Oxford dictionary App

Dictionary use has always played central role in learning languages. However, today dictionary use is not so much promulgated. Instead, more and more students are encouraged to guess unknown words in the context rather than translating words into their native language. Haynes (1982) conducted research on contextual guessing and found that students could guess less than half of unfamiliar words in the text, consequently students could understand very little from the text. Moreover, Walz states that “… guessing depends on student’s knowing enough of the other words in the sentence to create a context” (1990, p.80). Thus, it seems that dictionary use is still actual and crucial in learning languages.

Since almost every student has a smartphone and not every student has a dictionary book, so Oxford dictionary app is for help. Teachers of English language can encourage their students to download this app and use it in the classroom. This online dictionary provides:

  • more than 3000 most important words in English
  • highlights academic words
  • correct pronunciation
  • synonyms and antonyms
  • pictures related to the word

Personally I would be interested in using it. However, there is a threat that students could be distracted by overuse of this dictionary from the main focus of the lesson. Moreover, since the access to the app requires Internet connection, students can easily search in social networks. Therefore, for those who are interested in implementing, I would suggest to think of how this app could be utilized so that it may bring much benefit without distraction. For instance, teachers may ask their students to change their phones with each other so that students will utilize the phone for translation purposes. What do you think of it? What are other ways you can suggest to use innovative technologies in the classroom without much distraction from them?


Haynes, Margot. “Patterns and Perils of Guessing in Second Language Reading.” On TESOL ’83: The Question of Control. Ed. Jean Handscombe, Richard A. Orem, and Barry P. Taylor. Washington, DC: TESOL, 1984, 163-76.

Walz, J. (1990). The dictionary as a secondary source in language learning. The French Review, 64(1), 79-94.

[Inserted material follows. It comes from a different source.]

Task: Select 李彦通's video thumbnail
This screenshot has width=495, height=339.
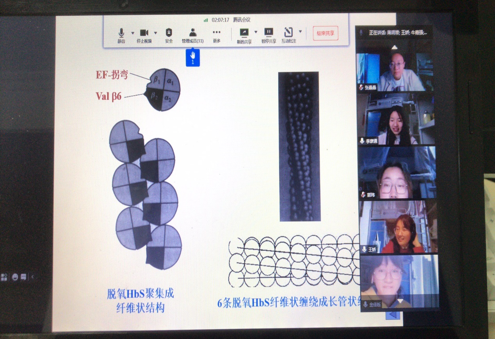Action: (x=396, y=120)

5 thoughts on “Oxford dictionary App

  1. Dear Botagoz,

    I find this app you have described really helpful for English learners and teachers as well. The technological progress and various innovations have made their and our lives much easier literally. I remember myself when I was studying at school I had to bring a dictionary for English lessons. Unfortunately, I did not have a pocket dictionary and nearly every day I had to carry one kilogram book in my bag… It was hard and heavy. I would have been a happier and more successful student if I have had such application and iphone as well.


  2. Dear Botagoz,

    this is a very interesting post! I wrote about mobile learning which means using mobile devices as cell plones, tablets and smartphones in and outside the classroom. Needless to say, smartphones today can be used in educational purposes. Students may use them to find information and look up unknown words. Appstore and Playmarket provide us with various online dictionaries that can be downloaded for free.
    As for the issue of loosing control over students (if they enter social networks), I think it depends on classroom management of a teacher. Of course, it takes time and effort to learn to use smartphones as a tool for learning. however, teachers can organize online conference via skype or whatsapp, or with twitter so that engaging learners to share ideas and develop their literacy. In one word, it depends on teachers’ attitude towards using smartphone in the classroom; teachers can find many ways of using them effectively.

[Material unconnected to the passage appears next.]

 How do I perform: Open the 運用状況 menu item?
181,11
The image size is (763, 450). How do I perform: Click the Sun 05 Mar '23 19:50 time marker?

  3. Thank you Kairat for your comment!

    I share with you the same past experience of carrying one kilogram everyday))) Probably that was the reason I decided to write about the advantages students have today. Since most of us teacher of English language, we shouldnot forget about using dictionariesin our classrooms. I think that dictionaries are really helpful in learning foreign languages.


  4. Thank you Bota for your comment!

    I would agree with you on the regard that teachers can easily find ways of using smartphones for the sake of learning improvement. Everything depends on time that teacher should consume for organisiing the lesson and on time that should pass untill students get used to this practice and start to see real positive outcomes.